Steve Van Slyke's Reviews > The March of Folly: From Troy to Vietnam
The March of Folly: From Troy to Vietnam
by Barbara W. Tuchman
by Barbara W. Tuchman
I had to skim the sections on the Trojan Horse and the Renaissance Popes. There just seemed to be too much irrelevant detail, not germain to the premise of the book which the author states very clearly. The history of the British loss of the American colonies was much more interesting and stayed closer to the mark with only occasional side trips into extended depth on certain characters. It was interesting because it was my first Revolutionary War history from the perspective of the British government and British people. I knew there were more than a few British that supported the American cause but, for example, I did not realize that the majority of Londoners favored the Americans. In reading about how the US allowed the French to blackmail them into bankrolling their effort to regain their colony in Indochina, it is like reading about an addict that knows he or she is on the road to hell but can't help themselves.
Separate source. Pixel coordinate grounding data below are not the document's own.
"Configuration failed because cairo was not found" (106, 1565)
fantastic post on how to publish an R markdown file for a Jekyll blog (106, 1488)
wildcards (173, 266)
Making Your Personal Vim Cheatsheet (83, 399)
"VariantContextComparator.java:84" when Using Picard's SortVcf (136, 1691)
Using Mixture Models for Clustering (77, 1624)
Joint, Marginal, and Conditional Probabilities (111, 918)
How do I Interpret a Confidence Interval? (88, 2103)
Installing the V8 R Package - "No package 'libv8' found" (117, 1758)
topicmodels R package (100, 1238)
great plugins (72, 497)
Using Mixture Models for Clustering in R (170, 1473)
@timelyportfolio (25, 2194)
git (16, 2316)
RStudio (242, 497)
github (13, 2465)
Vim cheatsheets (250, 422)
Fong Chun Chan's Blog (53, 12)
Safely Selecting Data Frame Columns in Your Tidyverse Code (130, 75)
Given the panic over the rise and spread of Communism at that time (McCarthy, HUAC, etc.), I wonder if a different set of players (other than Truman, Dulles, Johnson, McNamara, Nixon, etc.) would have taken a path significantly different. It would have taken an extremely courageous and popular president to have said, "Colonialism is wrong. We will not support the French with equipment, men or money. We support the right of the Vietnamese people to be free and independent even though we strongly disagree with the tenets of Communism." This would have had serious repercussions for our relations with France and probably other European countries. However it might have had an equally positive effect on our relations with Communist countries, China in particular. Perhaps it is time for a new edition retitled "The March of Folly: From Troy to Iraq." Although Tuchman ends on a rather glum note that "we can only muddle on," I wish she had shone the final spotlight on those individuals like Senator Wayne Morse, who stood virtually alone in voting against U.S. involvement in Viet Nam, and Daniel Ellsberg who revealed the Pentagon Papers (upon which her Viet Nam section heavily depends). These two men gave up their careers in order to tell truth to power.